5. 网络层和传输层收包处理

网络层和传输层收包处理

  1. 网络层在哪收包?
  2. 如何递交到传输层?

在这里我们不讨论路由子系统,也就是假设我知道数据包应该被网络层哪个函数处理。

框架

有了上一节的铺垫,知道协议栈初始化时注册了哪些处理函数。我们分析__netif_receive_skn_core函数中那个函数指针ret = pt_prev->func(skb, skb->dev, pt_prev, orig_dev);在IPv4中调用了ip_rcv, IPv6中调用了ipv6_rcv。我们以ip_rcv为例子继续分析。先放上一张蓝图,后面看代码能给我们一个框架印象。

转发流程.jpg

实现

int ip_rcv(struct sk_buff *skb, struct net_device *dev, struct packet_type *pt, struct net_device *orig_dev)
{
    const struct iphdr *iph;
    struct net *net;
    u32 len;

    //......

    return NF_HOOK(NFPROTO_IPV4, NF_INET_PRE_ROUTING,
               net, NULL, skb, dev, NULL,
               ip_rcv_finish);
}

ip_rcv函数在对skbip头做必要的检查后,想往常一样会调用ip_rcv_finish函数,这类finish后缀的函数,是在natfilter检查通过后调用的,关于natfilter,后面再说,这个坑和路由子系统一样,大坑。

# # # # # # #

练习任务 →
**a)** 把收包处理一文中的这句话译成英文:“在这里我们不讨论路由子系统,也就是假设我知道数据包应该被网络层哪个函数处理。”
**b)** 照录收包处理一文中的一段,从“2. 如何递交到传输层?”起,一直到“struct net_device *orig_dev)”止。
**c)** 接着收包处理一文的末尾往下续写。
以下各行与此毫无关系。

数据内容 →
# # # # # # #

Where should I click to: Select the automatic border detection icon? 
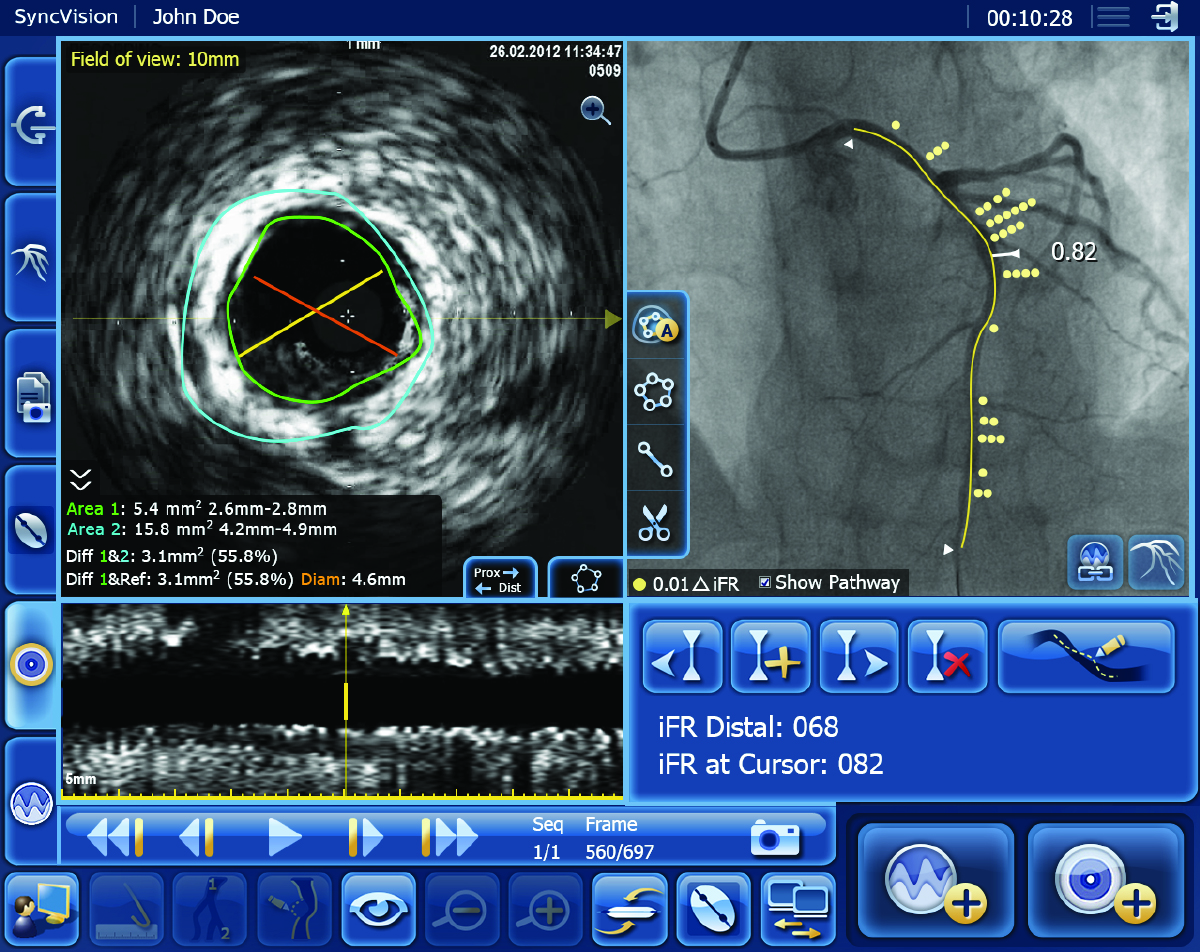click(x=655, y=325)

# # # # # # #

参考答案 →
**a)** Here we do not discuss the routing subsystem; that is, we assume I know which network-layer function a packet should be handled by.

**b)**
2. 如何递交到传输层?

在这里我们不讨论路由子系统,也就是假设我知道数据包应该被网络层哪个函数处理。

框架

有了上一节的铺垫,知道协议栈初始化时注册了哪些处理函数。我们分析__netif_receive_skn_core函数中那个函数指针ret = pt_prev->func(skb, skb->dev, pt_prev, orig_dev);在IPv4中调用了ip_rcv, IPv6中调用了ipv6_rcv。我们以ip_rcv为例子继续分析。先放上一张蓝图,后面看代码能给我们一个框架印象。

转发流程.jpg

实现

int ip_rcv(struct sk_buff *skb, struct net_device *dev, struct packet_type *pt, struct net_device *orig_dev)

**c)**
static int ip_rcv_finish(struct net *net, struct sock *sk, struct sk_buff *skb)
{
    const struct iphdr *iph = ip_hdr(skb);
    int (*edemux)(struct sk_buff *skb);
    struct net_device *dev = skb->dev;
    struct rtable *rt;
    int err;

    /* if ingress device is enslaved to an L3 master device pass the
     * skb to its handler for processing
     */
    skb = l3mdev_ip_rcv(skb);
    if (!skb)
        return NET_RX_SUCCESS;

    //数据包分流
    if (net->ipv4.sysctl_ip_early_demux &&
        !skb_dst(skb) &&
        !skb->sk &&
        !ip_is_fragment(iph)) {
        const struct net_protocol *ipprot;
        int protocol = iph->protocol;

        ipprot = rcu_dereference(inet_protos[protocol]);
        if (ipprot && (edemux = READ_ONCE(ipprot->early_demux))) {
            err = edemux(skb);
            if (unlikely(err))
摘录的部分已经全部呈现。